Report back every line in the data that includes the string "computer".

- [RECORDS FOR THIS EXERCISE]
◆ ◆ ◆ ◆

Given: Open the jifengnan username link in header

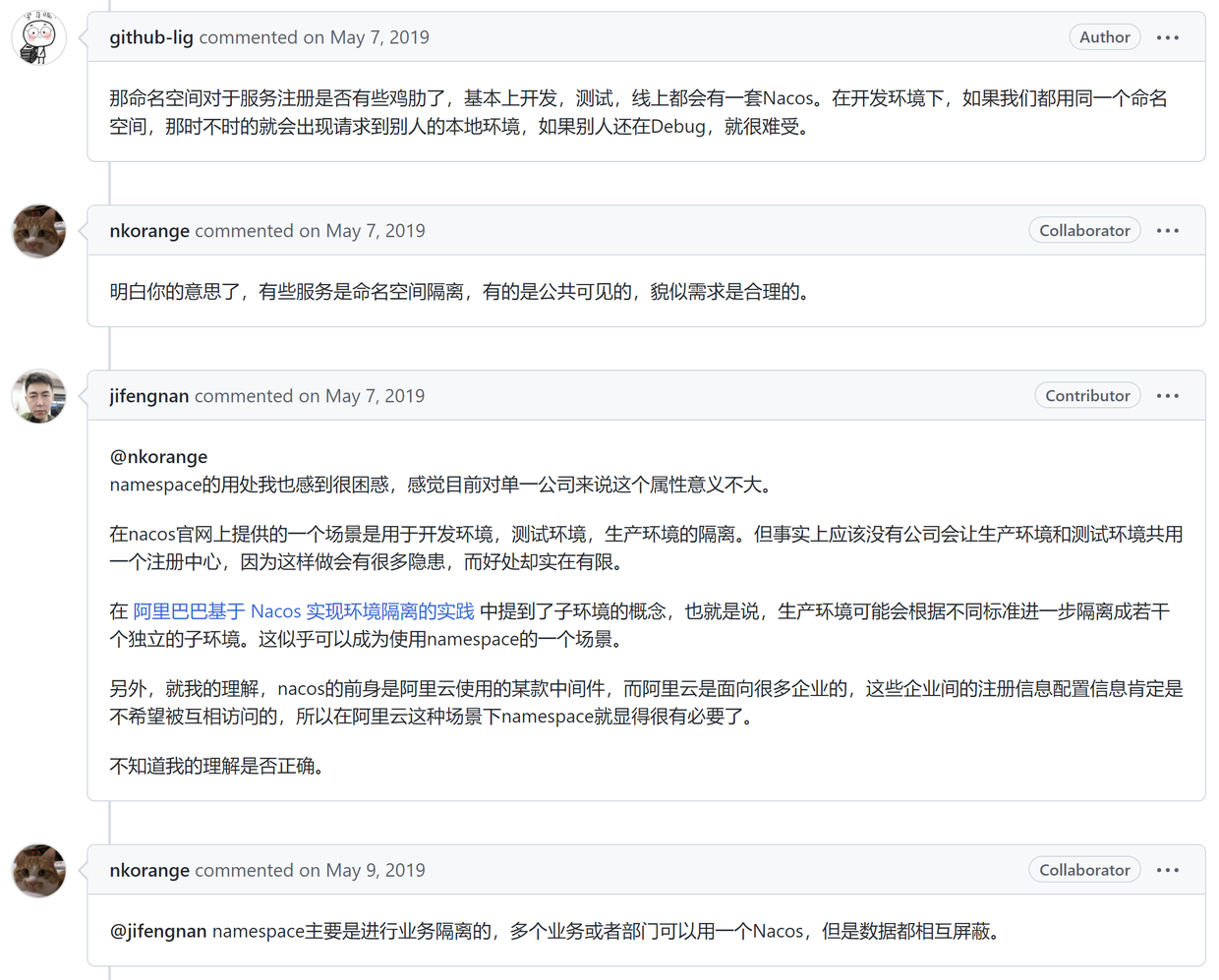Looking at the screenshot, I should click(149, 396).
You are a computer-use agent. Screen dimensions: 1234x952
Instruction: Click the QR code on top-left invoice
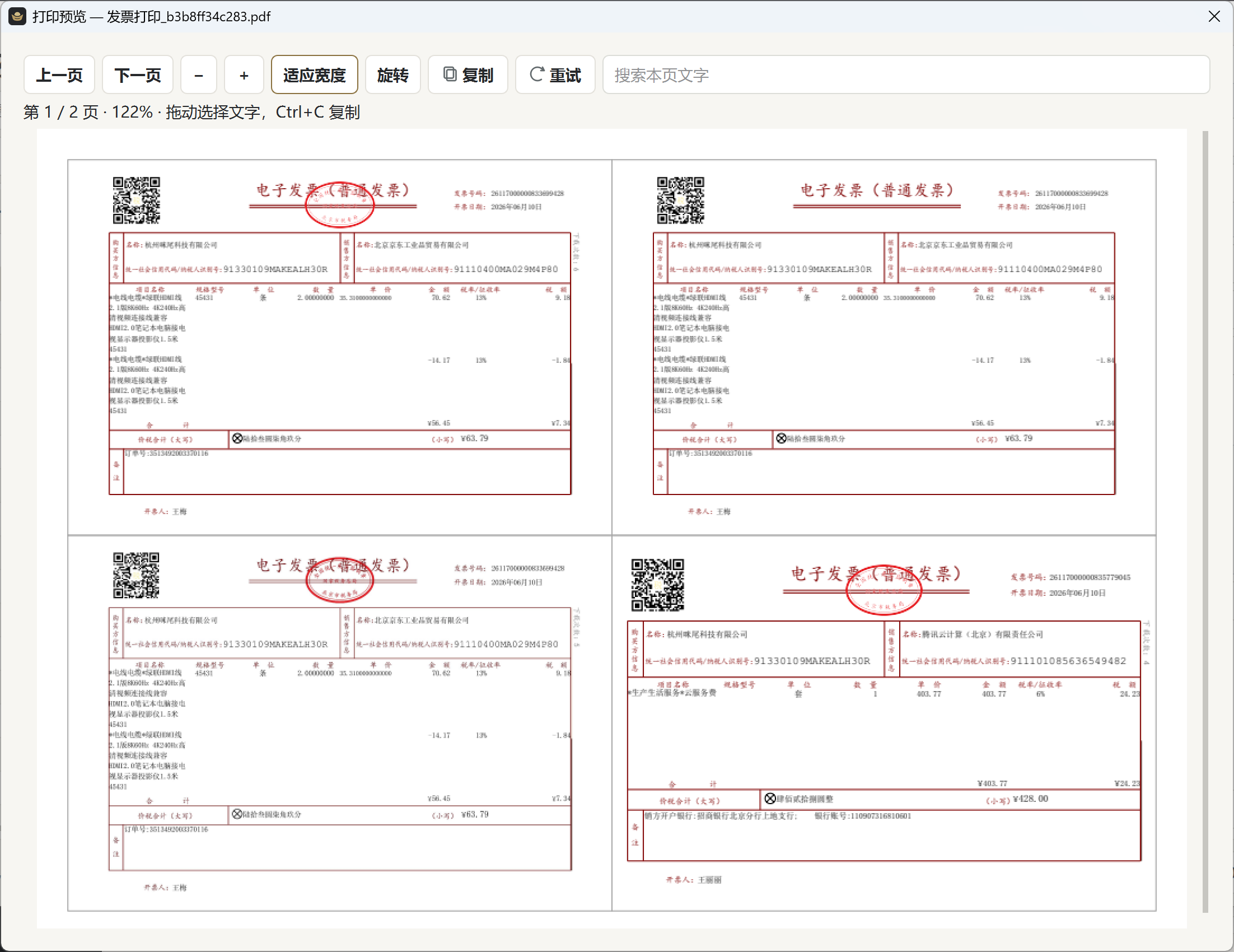tap(136, 200)
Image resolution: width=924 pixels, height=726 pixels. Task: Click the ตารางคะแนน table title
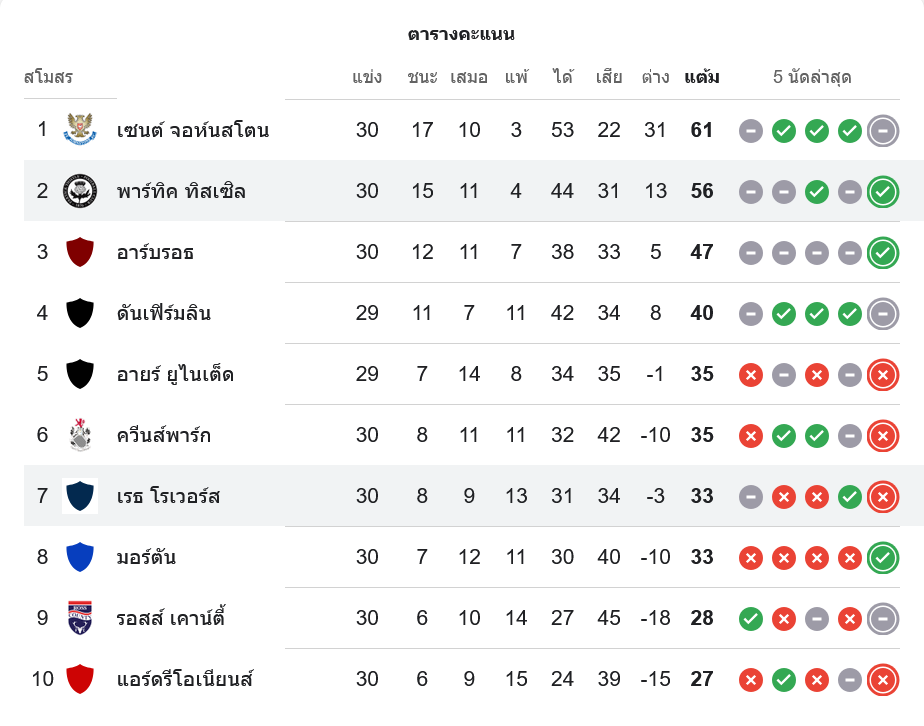[x=461, y=34]
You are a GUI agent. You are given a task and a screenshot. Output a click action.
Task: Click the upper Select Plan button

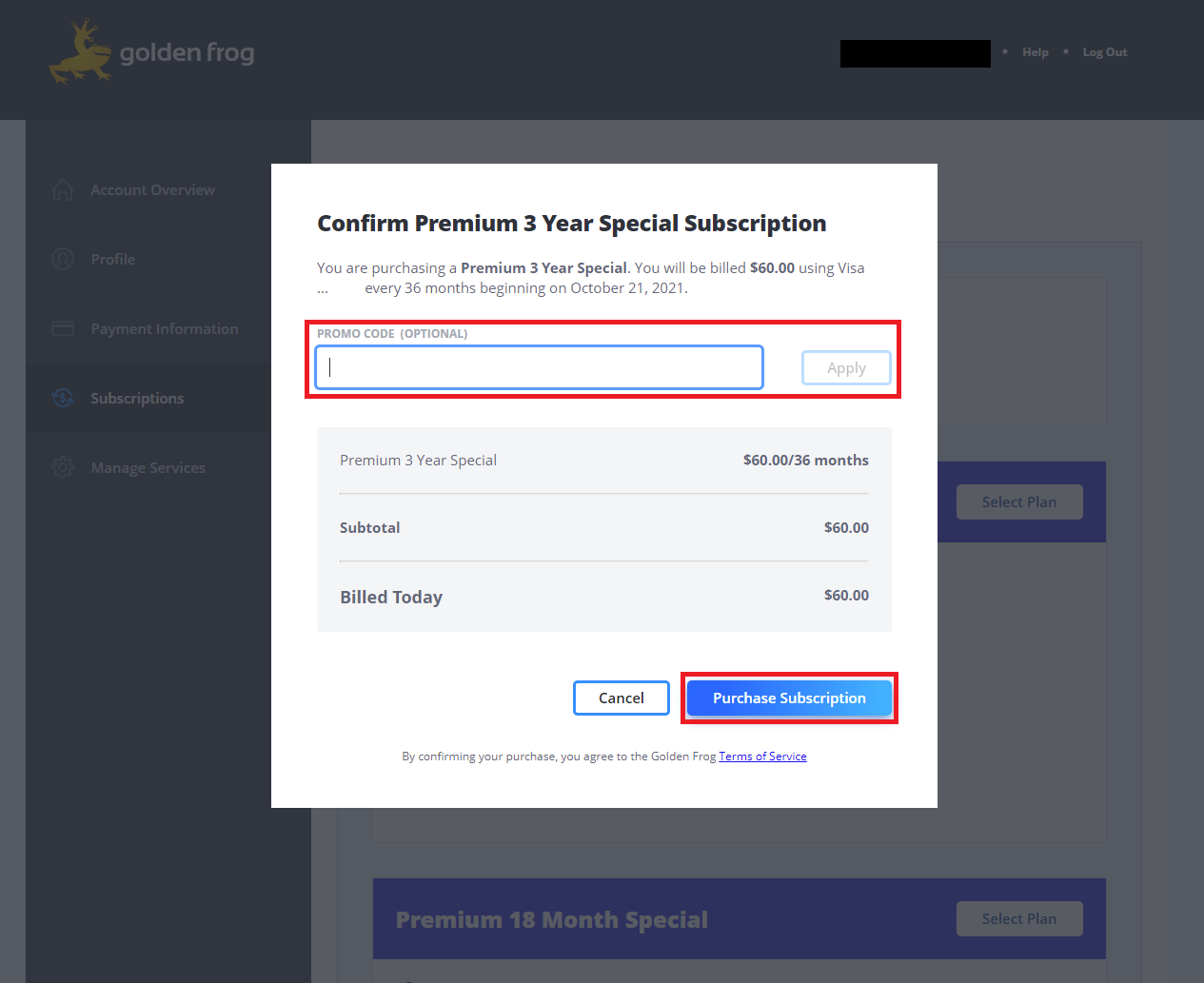click(x=1019, y=501)
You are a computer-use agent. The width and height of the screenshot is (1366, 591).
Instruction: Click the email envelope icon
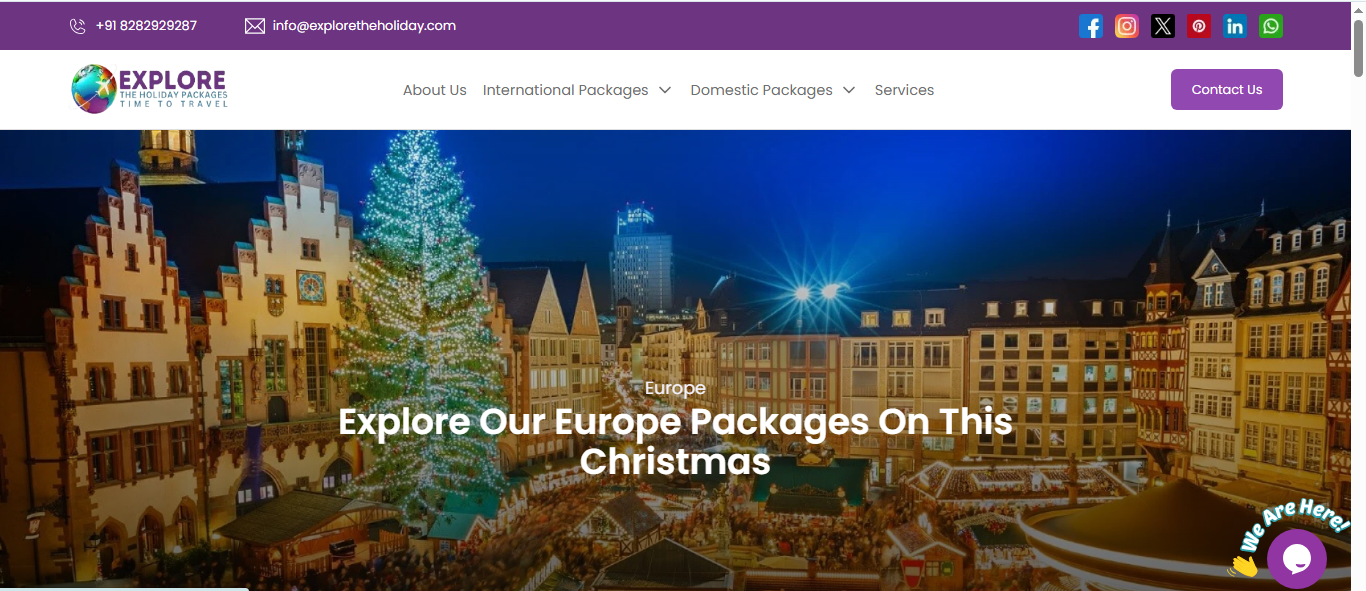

◆ ◆ ◆ ◆

- [RESPONSE]
You are a computer-use agent. Screen dimensions: 1234x952
You are a computer-use agent. The width and height of the screenshot is (1366, 591).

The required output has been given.